Quando surgiu a banda que me tornou mais ou menos conhecido colaram-me o rótulo de “irreverente”.

Há 25 anos em entrevista ao Diário de Notícias o tema veio à baila e mereceu um dos destaques gráficos: “se vivesse numa sociedade menos estúpida eu não era irreverente”. Como nunca me achei tal coisa pretendi esclarecer o meu ponto de vista enquadrando-o no conceito que geralmente se tem de irreverência.

No programa “Comedians in cars getting coffee” produzido de 2012 a 2019, o apresentador Jerry Seinfeld e um convidado humorista andam de carro, param e tomam café entre conversas informais parvas ou profundas. Pese o facto de eu não ser humorista, foi a assistir ao show que descobri pertencer organicamente a este clã, mais do que qualquer outro. Há comediantes actores, apresentadores, escritores, pintores, músicos, só comediantes, com mais ou menos graça, cada um tem a sua perspectiva e um foco diferente na vida, contudo o pensamento crítico é comum a todos. Num episódio de 2015 Bill Maher dizia que o humor agora “é só piadas sobre pilas, bobós e palavrões”, a que Seinfeld respondeu “nem sequer acho porco, acho displicente”. Não caracterizaria melhor o que penso sobre o assunto: é a falta de brio no aperfeiçoamento individual, juntamente com a abundância de meios disponíveis para alardear a displicência que levou à presente javardice colectiva.

O genuíno espírito humorista não é xenófobo, sexista, racista, ou outro “ismo” negativo, só que hoje em dia as convicções estão demasiado arreigadas e a razão distante, logo facilmente se ferem sensibilidades; uma mera palavra pode indignar alguém, às vezes nem se percebendo porquê mesmo após aclarado o motivo. Burrice pura e simples é do que normalmente se trata mas vá-se lá explicar isso a um indignado ciente dos seus direitos? A liberdade de proferir barbaridades, a censura de publicações e comentários assim como a ideologia do politicamente correcto têm vindo a aniquilar a capacidade de pensar e produzir conteúdo crítico, o mundo está uma confusão.

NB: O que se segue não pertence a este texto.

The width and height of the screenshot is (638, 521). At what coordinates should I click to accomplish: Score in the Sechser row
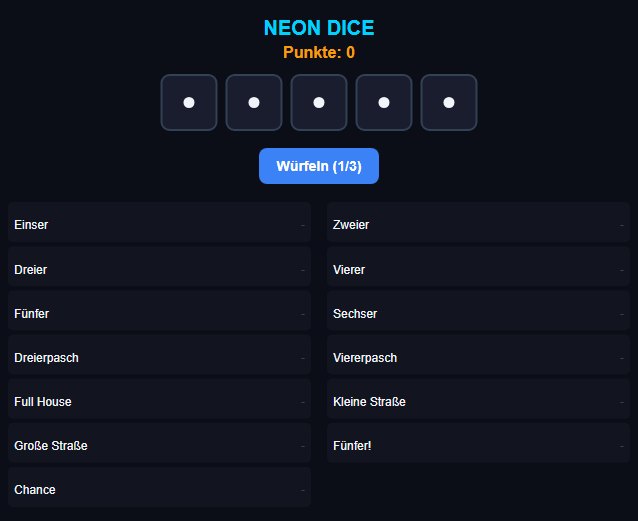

Elon Musk anunciou a intenção de comprar o Twitter pretendendo suavizar a moderação de conteúdos, a União Europeia quer apertá-la e avisou que a empresa pode ter problemas na Europa. Estamos numa encruzilhada em que não sei o que será melhor porque se por princípio a censura é abjecta, também é abjecto o número de energúmenos que vomita lixo tóxico. Um popular utilizador do Twitter que se auto-intitula “Deus” viu em 2019 uma publicação sua pró LGBTQ banida por incitação ao ódio de género após ter escrito “se os gays são um erro, são um erro que cometi centenas de milhões de vezes, o que prova que sou incompetente e não devo ser invocado para nada”.

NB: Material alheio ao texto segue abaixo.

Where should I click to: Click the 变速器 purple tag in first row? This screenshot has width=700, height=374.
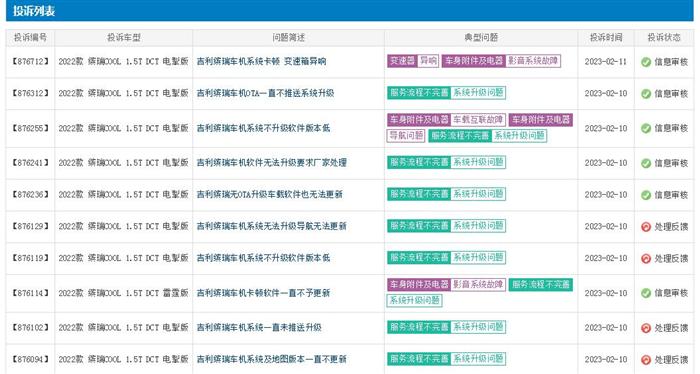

Chris Rock dizia no programa de Seinfeld que os humoristas “não só argumentam sobre tudo como podem estar nos dois lados”. Infelizmente desde 2015 para cá o humor tornou-se um drama, a coisa piorou bastante, é difícil argumentar sobre o que quer que seja e muito menos estar em dois lados; explicar a subtileza de um pensamento a um moderador ou a um algoritmo é tarefa hercúlea, explicar isso a massas cristalizadas que necessitam de uma definição sobre o lado em que se está é impossível. Pela minha parte contribuo para este debate vivendo longe das redes sociais. Detesto ser censurado e detesto sequer ter conhecimento da sujidade alheia. Ainda assim, a grosseria está em todo o lado, vem ter connosco mesmo que não queiramos, tropeçamos nela a cada notícia, a cada esquina do quotidiano.

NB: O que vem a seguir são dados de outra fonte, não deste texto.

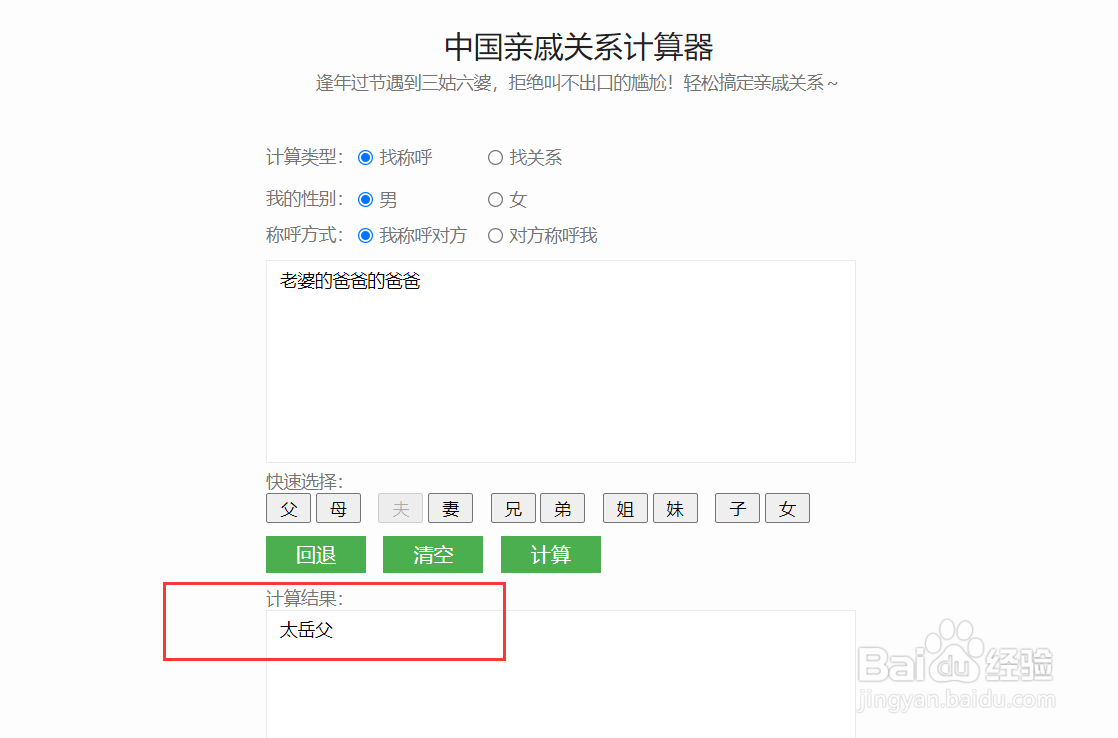Select the 找称呼 calculation type
The height and width of the screenshot is (738, 1118).
366,157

Há um indivíduo que vejo frequentemente nos cafés a vociferar palavrões sozinho para o smartphone. Fica a assistir no Youtube a vários conteúdos, de reality shows a futebol, oscilando entre o espanto e a raiva; todas as emoções são exacerbadas e veemente disparadas para o ar. Se está entediado faz uma chamada mostrando interesse no interlocutor para logo falar de si aos berros. Perguntei se é maluco, dizem-me que não. Um dia esfaqueia um tipo e talvez digam nas reportagens que parecia uma pessoa normal, que ninguém esperava este desfecho… Há um mês cheguei ao carro e tinha um pneu em baixo. O homem da loja de pneus sentenciou: “alguém o odeia, o pneu tem três cortes de x-acto”. Desde o ano passado é a quarta vez que lá vou, entre rasgões e pregos. No natal andava às compras e quando me dirigi ao carro estava um em segunda fila a bloquear-me a saída. Esperei, esperei, esperei, apitei, esperei, apitei mais insistentemente, esperei, e ao fim de uns 10 minutos aparece um indivíduo a gritar “caaaaalma, pá!” “Calma?” – retorqui, quase a rir do absurdo. Quiçá achando-se irónico lançou-me um agressivo “feliz natal”. Tirou o carro eu saí, e ao fim de algum tempo a pessoa que estava comigo revelou: “percebi que não ouviste e não te quis contar, mas quando fomos embora ele disse a p*** da tua mãe“. Esta semana um jogador de futebol foi jogar pelo seu novo clube ao estádio do clube que anteriormente representara; no Instagram publicou isto: “tinha noção do ódio que causou a minha mudança e estava preparado para ouvir insultos. Mas, e já pela terceira vez, ouço cânticos a festejar a morte da minha mãe: a p*** da tua mãe Rochinha, antes a tua que a minha”… Chris Rock referiu também no tal programa que as pessoas lhe pedem 5000 dólares como quem pergunta quando passa o próximo autocarro: “meu, tens 5000 dólares? Já ninguém me explica a razão, só me pedem 5000 dólares como quem pergunta as horas”.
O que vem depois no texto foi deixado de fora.